Earlier this summer he had rented this cottage on the Maine coast, for his sister, Julia Quinn Anderson, in her mid-thirties [but not her damned husband!]; her daughter, Mary, 13; the French couple who serve as Quinn’s house servants; and a professional nurse to care for Julia.

Main Street, Ogunquit, Maine

Julia is recuperating from a bout of illness, and Quinn had planned to stay with them up here for this whole month. But work in his busy Manhattan law firm had kept him in the city until just last week. He’s hoping they can all stay here well in to September.

Before leaving for this vacation, Quinn had made a point of getting caught up on all his correspondence:

To English painter and writer Wyndham Lewis, 37, he wrote complaining about his disappointment with the Welsh painter Augustus John, 42: 

“I responded for years to his calls for advance of money, and he promised me the first chance at his best work, but he constantly broke his word…So I finally broke with him.”

Augustus John, self-portrait, 1920

To his friend, Irish poet William Butler Yeats, 55, he wrote,

“Much as I admire the work of modern French painters, they sometimes seem to me to carry their simplification, their abhorrence of a story, of a complete scene, too far and to go on too much for flowers and fruit and still-lifes and simplification of design that, seen by themselves, are satisfying, but they would become monotonous if seen in a large group of the same kind…Now I must write to…[Abbey Theatre director] Lady Gregory, 68, to whom I regret to say I have not written in some months. I hope that when writing to her…you told her how busy and overworked I have been.”

To novelist Joseph Conrad, 62, whose manuscripts Quinn has been buying, he wrote praising his latest work, and then added a cautionary note: 

“…[I have] learned by bitter experience what it is to overwork and to drive one’s body more than it can stand…[For the past 25 years, I have] worked hard, had made some money, and spent it or given it away without thought…”

Now Quinn needs a rest. Here, with his only family.

My thanks to the Historical Society of Wells and Ogunquit for their help in researching this post.

“Such Friends”:  100 Years Ago… is the basis for the book, “Such Friends”:  The Literary 1920s, to be published by K. Donnelly Communications. For more information, email me at kaydee@gypsyteacher.com.

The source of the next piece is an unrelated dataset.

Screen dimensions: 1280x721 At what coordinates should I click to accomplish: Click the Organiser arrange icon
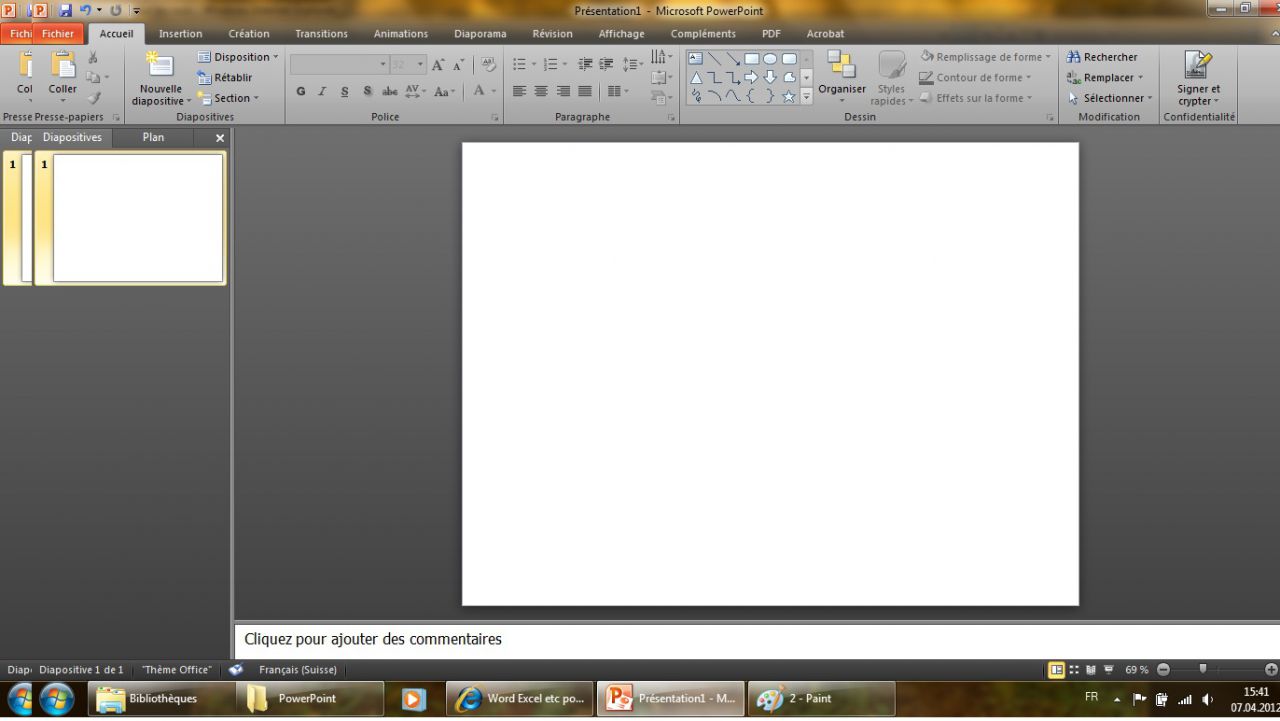[x=842, y=65]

To register for free to attend my webinar “Such Friends”: The Founding of the Abbey Theatre, this Friday, August 28, 2020, from 2 to 3 pm EDT, click here, My previous webinar, “Such Friends”:  Dorothy Parker and the Algonquin Round Table, is available to view on the website of PICT Classic Theatre. The program begins at the 11 minute mark, and my presentation at 16 minutes.This fall I will be talking about writers’ salons in Ireland, England, France and America before and after the Great War in the Osher Lifelong Learning programs at the University of Pittsburgh and Carnegie-Mellon University.

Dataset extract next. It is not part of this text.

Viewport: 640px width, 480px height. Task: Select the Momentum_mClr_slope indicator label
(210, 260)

Manager as Muse, about Scribner’s editor Maxwell Perkins’ relationships with F. Scott Fitzgerald, Ernest Hemingway and Thomas Wolfe, is available on Amazon in both print and Kindle versions.

If you want to walk with me through Bloomsbury, you can download my audio walking tour, “Such Friends”: Virginia Woolf and the Bloomsbury Group.

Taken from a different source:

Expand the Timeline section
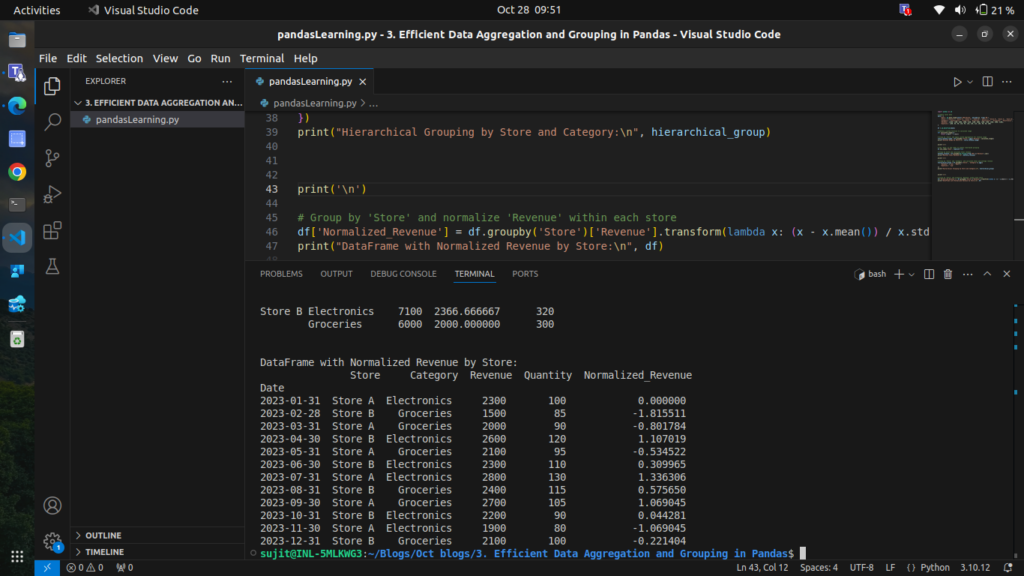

4 thoughts on ““Such Friends”: 100 Years Ago, late August, 1920, Ogunquit, Maine

  1. I should think Quinn’s address book would have made for interesting reading in its own right …
    The Barber Institute in Birmingham has a wonderful drawing by Wyndham Lewis of his wife on blue paper. I would gladly give it wall space here if they found other uses for that particular spot …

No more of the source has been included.